Три года спустя, после множества пропущенных собеседований, центр занятости пригрозил вычеркнуть его из списков, если он не явится на старую карандашную фабрику Гастона Клюзеля в Монруже, где требовался торговый представитель. Артюр все еще цеплялся за надежду найти место в крупной международной компании или хотя бы перспективном стартапе, но, если он хотел и дальше получать пособие и не дать своему банковскому счету обнулиться, выбора у него, пожалуй, не оставалось.
После войны на фабрике Гастона Клюзеля насчитывалось почти триста работников. В день, когда Артюр предстал перед правнуком ее основателя Адрианом Клюзелем, который отчаянно надеялся, что провидение ниспошлет ему того, кто спасет предприятие, их стало почти на три сотни меньше.
Когда устраиваешься на работу, к собеседованию надо подготовиться. Артюр, стараясь оставить себе как можно меньше шансов, разоделся как попугай: старая тенниска морковного цвета, красные как мак ботинки, штаны цвета детской неожиданности и лазурные носки. Для большего шика он надел фиолетовые подштанники – и тот же прелестный оттенок придал своим щекам, залпом выдув бутылку «Кот-де-Прованса».
Клюзель встретил его у входа на фабрику и пригласил в свой кабинет. Он с первого же взгляда понял, что с этим соискателем-арлекином, который, пыхтя, взбирался по лестницам, кривые продаж точно не изменят направление.
– Артюр Асторг? Вижу, вы уже три года сидите без дела.
– Я не сижу без дела. Я с утра до вечера занят созерцанием. И в частности – созерцанием цвета!
– Простите?
– Да. Возьми, к примеру, цветные карандаши, – продолжал Артюр, намеренно ему тыкая. – Такие гении, как Матисс, Тулуз-Лотрек или Пикассо, использовали их в некоторых своих творениях. Ты это знал?
Клюзель, засомневавшись, не насмехается ли над ним Артюр, как вопрос, так и обращение на «ты» оставил без внимания.
– Работа, о которой идет речь, состоит в том, чтобы увеличивать торговый оборот нашего ассортимента карандашей…
– Какая ответственность! А известно тебе, что французское слово «карандаш» – crayon – происходит от старофранцузского créon, что означает «мел»? – Артюр сделал паузу, а потом, самым лирическим тоном, – внезапный выпад: – Им мел мил! А мы раскрасим мир! Так что творение рождается здесь, у нас.

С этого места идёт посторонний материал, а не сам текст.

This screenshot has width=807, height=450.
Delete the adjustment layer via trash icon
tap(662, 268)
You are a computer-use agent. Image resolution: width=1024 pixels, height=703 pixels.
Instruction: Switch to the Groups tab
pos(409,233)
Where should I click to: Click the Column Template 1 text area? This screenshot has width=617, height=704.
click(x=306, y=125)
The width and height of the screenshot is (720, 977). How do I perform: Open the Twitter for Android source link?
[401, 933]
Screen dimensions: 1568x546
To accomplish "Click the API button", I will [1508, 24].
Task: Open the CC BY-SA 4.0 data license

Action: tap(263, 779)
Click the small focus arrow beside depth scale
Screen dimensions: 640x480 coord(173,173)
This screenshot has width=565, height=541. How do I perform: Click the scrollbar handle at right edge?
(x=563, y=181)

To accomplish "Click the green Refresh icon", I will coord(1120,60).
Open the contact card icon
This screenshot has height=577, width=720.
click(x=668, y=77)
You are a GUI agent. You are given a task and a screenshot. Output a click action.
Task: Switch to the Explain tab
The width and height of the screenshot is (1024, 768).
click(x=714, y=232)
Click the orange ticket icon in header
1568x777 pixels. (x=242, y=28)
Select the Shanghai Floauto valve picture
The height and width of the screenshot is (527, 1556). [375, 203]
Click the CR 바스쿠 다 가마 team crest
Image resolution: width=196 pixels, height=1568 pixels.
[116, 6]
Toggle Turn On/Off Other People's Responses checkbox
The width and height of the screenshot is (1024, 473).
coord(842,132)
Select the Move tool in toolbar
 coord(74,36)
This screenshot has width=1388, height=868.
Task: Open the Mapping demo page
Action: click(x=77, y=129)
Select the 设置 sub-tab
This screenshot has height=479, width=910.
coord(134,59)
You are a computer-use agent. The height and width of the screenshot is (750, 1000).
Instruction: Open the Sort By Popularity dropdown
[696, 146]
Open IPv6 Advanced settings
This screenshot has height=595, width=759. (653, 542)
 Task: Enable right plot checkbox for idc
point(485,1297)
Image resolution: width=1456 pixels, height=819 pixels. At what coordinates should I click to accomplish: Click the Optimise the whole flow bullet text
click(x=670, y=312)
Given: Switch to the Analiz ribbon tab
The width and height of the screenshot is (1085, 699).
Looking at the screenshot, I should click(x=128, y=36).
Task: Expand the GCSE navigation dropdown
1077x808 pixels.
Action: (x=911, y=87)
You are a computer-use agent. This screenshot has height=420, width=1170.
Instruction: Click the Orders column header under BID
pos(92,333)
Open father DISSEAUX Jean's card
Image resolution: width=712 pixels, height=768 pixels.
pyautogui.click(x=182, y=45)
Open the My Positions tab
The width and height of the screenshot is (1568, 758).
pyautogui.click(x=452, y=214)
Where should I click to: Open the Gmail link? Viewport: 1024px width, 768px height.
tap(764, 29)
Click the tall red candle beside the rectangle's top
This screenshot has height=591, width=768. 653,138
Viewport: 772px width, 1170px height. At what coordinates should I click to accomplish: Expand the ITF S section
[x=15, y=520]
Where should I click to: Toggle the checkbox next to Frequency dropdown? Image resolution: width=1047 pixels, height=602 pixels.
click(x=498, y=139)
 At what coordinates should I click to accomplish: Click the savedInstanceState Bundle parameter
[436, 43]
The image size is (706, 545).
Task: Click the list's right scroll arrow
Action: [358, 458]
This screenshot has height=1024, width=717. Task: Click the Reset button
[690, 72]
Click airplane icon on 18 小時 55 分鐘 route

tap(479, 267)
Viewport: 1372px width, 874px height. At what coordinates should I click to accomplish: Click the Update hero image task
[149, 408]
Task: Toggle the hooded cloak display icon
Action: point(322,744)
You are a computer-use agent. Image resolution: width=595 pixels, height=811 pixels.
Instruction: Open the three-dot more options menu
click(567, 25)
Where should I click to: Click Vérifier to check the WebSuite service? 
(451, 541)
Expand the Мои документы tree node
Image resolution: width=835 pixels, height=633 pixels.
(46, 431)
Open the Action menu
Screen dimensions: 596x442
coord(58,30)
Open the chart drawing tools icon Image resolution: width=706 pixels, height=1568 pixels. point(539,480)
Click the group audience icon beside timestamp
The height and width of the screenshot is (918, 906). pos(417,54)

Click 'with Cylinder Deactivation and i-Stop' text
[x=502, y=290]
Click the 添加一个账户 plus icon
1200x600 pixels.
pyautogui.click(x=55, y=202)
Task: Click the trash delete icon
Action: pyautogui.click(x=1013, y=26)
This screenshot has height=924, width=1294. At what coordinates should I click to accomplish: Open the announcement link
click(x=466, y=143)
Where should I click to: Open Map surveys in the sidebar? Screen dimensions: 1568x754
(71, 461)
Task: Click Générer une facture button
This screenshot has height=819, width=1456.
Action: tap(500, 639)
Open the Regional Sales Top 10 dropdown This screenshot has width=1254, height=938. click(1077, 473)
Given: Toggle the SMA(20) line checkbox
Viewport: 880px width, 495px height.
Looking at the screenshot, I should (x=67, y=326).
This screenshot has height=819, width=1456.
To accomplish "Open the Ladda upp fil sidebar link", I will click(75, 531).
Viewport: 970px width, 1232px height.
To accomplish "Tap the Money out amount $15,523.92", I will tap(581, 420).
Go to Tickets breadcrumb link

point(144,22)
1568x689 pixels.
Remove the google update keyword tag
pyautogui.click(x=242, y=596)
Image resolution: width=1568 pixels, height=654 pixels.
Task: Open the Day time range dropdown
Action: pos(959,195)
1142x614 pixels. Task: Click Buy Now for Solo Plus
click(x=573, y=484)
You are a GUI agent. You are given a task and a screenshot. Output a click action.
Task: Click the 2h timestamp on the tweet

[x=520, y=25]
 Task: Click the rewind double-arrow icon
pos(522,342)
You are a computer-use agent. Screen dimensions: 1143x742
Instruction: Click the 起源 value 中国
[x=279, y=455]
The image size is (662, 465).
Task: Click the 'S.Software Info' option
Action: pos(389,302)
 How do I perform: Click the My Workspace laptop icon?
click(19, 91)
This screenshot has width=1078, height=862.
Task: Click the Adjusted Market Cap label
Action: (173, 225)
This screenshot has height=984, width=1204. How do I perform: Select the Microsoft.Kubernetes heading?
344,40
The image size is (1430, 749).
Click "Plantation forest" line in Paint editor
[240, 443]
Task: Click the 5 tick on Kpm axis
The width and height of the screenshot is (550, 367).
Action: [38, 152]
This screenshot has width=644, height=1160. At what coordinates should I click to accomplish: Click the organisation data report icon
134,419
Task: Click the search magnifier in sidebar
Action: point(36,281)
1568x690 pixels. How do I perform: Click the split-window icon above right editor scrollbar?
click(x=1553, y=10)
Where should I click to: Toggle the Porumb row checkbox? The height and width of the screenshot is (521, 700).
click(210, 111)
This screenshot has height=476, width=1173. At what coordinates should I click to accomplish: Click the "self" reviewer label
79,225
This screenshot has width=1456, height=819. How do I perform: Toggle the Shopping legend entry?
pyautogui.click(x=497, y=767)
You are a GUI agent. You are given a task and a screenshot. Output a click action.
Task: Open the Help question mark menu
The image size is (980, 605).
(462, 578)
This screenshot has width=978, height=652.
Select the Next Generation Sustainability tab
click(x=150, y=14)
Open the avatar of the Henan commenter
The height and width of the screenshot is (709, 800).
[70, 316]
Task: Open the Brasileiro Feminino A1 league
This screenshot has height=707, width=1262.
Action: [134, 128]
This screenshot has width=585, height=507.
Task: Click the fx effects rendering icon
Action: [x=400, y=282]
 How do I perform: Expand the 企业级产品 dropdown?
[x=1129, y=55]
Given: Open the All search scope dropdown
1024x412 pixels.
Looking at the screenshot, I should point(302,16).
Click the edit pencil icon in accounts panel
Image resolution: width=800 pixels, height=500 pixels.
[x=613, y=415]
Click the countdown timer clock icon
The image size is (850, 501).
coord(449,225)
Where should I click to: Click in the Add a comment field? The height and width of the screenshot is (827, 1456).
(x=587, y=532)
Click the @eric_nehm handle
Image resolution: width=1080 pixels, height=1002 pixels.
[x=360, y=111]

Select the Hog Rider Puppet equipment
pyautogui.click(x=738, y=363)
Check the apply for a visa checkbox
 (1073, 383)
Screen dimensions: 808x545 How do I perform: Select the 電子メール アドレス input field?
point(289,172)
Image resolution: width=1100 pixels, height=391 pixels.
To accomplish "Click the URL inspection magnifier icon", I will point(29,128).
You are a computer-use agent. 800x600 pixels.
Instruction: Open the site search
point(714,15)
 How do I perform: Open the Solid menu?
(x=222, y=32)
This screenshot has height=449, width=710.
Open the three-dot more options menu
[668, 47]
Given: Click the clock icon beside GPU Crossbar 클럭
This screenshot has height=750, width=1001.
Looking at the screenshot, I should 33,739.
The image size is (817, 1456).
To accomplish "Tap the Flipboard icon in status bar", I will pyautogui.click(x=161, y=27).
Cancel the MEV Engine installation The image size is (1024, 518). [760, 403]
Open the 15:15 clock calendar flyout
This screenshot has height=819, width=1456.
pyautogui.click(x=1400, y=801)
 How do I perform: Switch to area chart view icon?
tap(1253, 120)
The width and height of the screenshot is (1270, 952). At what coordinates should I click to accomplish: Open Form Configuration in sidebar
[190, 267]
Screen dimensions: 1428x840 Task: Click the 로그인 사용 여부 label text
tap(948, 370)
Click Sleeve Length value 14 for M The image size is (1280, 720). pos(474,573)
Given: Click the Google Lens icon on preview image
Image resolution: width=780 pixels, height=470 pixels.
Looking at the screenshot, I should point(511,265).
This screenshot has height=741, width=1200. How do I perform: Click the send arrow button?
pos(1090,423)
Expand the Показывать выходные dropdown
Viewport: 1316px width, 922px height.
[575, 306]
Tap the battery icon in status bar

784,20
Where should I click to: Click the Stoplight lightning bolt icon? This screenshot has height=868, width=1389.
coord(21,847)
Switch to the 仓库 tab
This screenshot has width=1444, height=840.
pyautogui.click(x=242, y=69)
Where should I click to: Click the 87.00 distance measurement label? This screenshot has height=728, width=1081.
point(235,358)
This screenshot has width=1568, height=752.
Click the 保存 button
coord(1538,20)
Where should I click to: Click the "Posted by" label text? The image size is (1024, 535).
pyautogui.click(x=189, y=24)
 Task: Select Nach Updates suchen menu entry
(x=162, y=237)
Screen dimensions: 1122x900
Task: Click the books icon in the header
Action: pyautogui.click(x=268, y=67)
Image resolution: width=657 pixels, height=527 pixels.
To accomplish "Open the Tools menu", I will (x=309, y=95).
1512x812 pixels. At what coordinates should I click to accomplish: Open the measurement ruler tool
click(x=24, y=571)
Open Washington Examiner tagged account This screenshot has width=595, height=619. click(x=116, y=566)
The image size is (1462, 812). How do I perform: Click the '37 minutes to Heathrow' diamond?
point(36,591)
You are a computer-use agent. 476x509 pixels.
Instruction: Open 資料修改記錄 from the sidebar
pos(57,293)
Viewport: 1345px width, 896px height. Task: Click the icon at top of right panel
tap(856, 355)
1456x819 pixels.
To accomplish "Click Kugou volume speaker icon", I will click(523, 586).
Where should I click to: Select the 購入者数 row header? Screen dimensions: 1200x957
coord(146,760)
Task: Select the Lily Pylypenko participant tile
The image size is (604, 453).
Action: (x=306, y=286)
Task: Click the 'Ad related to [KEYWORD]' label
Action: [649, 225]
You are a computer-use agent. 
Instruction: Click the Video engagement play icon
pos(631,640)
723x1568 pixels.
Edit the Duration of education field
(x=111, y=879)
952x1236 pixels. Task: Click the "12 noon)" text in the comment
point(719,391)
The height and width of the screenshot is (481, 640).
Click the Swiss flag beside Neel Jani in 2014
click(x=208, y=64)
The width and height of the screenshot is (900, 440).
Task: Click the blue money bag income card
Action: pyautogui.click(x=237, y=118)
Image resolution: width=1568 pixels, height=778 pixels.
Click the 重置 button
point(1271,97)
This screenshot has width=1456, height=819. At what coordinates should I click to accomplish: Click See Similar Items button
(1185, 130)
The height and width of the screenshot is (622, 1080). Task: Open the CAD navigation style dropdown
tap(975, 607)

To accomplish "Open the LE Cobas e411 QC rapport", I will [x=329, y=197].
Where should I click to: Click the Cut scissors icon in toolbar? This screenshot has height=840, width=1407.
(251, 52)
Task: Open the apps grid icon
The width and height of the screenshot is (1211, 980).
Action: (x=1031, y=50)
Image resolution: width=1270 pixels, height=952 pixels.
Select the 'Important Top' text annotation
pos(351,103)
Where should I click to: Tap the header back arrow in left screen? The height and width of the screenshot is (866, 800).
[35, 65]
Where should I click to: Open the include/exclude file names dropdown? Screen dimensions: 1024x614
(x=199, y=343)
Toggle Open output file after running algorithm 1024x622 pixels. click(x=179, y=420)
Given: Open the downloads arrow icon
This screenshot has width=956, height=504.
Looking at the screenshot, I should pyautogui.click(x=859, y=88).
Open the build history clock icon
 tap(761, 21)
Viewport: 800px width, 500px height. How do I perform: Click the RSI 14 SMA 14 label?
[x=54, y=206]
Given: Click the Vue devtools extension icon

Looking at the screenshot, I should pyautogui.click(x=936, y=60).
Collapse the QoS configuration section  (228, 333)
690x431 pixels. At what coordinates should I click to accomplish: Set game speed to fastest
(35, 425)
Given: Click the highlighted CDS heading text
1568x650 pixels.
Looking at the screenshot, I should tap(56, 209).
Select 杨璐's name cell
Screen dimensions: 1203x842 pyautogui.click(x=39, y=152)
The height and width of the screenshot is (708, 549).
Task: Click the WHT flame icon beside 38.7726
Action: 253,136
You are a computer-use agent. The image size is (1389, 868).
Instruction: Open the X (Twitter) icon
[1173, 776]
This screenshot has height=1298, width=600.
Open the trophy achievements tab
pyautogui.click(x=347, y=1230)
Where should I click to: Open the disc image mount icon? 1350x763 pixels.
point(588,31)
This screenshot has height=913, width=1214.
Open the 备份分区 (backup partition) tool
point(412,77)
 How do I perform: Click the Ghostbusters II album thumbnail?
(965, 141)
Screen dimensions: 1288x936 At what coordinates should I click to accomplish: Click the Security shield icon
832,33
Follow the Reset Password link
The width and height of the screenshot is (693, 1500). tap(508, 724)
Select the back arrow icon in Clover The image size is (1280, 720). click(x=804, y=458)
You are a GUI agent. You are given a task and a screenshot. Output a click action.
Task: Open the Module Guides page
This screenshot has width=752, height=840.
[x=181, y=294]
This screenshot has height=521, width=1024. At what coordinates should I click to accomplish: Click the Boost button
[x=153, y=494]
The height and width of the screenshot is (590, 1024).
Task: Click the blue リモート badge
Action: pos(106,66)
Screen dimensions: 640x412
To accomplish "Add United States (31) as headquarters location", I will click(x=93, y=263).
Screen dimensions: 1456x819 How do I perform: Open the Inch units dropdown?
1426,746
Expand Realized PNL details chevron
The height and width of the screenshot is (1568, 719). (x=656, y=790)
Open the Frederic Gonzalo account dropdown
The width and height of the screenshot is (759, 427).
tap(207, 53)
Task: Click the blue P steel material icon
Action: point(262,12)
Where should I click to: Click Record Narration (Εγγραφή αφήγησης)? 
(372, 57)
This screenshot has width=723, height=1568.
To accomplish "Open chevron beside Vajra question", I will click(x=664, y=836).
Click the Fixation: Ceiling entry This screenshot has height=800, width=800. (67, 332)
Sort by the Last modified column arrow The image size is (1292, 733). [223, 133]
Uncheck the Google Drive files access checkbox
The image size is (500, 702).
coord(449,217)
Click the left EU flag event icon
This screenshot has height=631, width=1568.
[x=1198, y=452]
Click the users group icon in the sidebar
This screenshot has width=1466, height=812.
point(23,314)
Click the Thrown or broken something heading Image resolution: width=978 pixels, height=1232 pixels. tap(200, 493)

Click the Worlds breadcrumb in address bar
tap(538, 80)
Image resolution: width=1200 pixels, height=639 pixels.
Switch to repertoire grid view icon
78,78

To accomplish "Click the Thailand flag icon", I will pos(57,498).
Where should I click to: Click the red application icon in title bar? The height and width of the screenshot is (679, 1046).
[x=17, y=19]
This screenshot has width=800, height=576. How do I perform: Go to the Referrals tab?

Клюзель еще чуть пошире приоткрыл рот, потом сглотнул и ответил, используя местоимение множественного числа:
– Спасибо, мы вам позвоним.
На самом деле Клюзелю позвонила сотрудница центра занятости – с сообщением, что этот безработный, который вот-вот утратит право на пособие, не будет стоить предприятию, которое решит его нанять, почти ничего – спасибо программе помощи по трудоустройству.
Вот так Артюр, совершенно того не желая, начал карьеру торгового представителя. Раньше он подписывал международные контракты – а теперь неспособен был даже уговорить писчебумажную лавчонку по соседству купить несколько коробок клюзелевских карандашей. Проснувшись утром, он клялся бросить пить, но каждый вечер его обещание растворялось в этаноле. Он чувствовал, как его затягивает в черную дыру.
Когда три месяца спустя Клюзель вызвал его к себе в кабинет, чтобы уволить, поскольку толку от него не было никакого, Артюр разрыдался. По его щекам текли пьяные слезы. Искренние слезы. Впервые в жизни он сдался. Он знал, что докатился до самого дна. И, против всякого ожидания, ему очень нравилось чувство, что он обрел себя, что он наконец-то честен перед собой. Он расстался со своим эго. Он готов карабкаться вверх.
– Умоляю вас, – высморкавшись в рукав, жалобно сказал он, – дайте мне еще один шанс.
Адриан Клюзель не испытывал к нему ни малейшей жалости, но все же не уволил – оставил в качестве мальчика для битья, и жизнь его была далеко не радужной. Клюзель отправил его следить за работой поточной линии. Часть зарплаты Артюра напрямую зависела от продаж, и потому теперь он обходился работодателю еще дешевле. Каждое утро Клюзель злорадствовал, глядя на этого офисного чистюлю в рабочем комбинезоне. Артюр контролировал изготовление карандашей и большую часть времени проводил, сидя на высоком табурете. Скуку помогал разогнать старенький радиоприемник со сломанным колесиком. Этот товарищ с металлическим голосом с утра до вечера выплевывал ему в уши передачи «Франс Интер».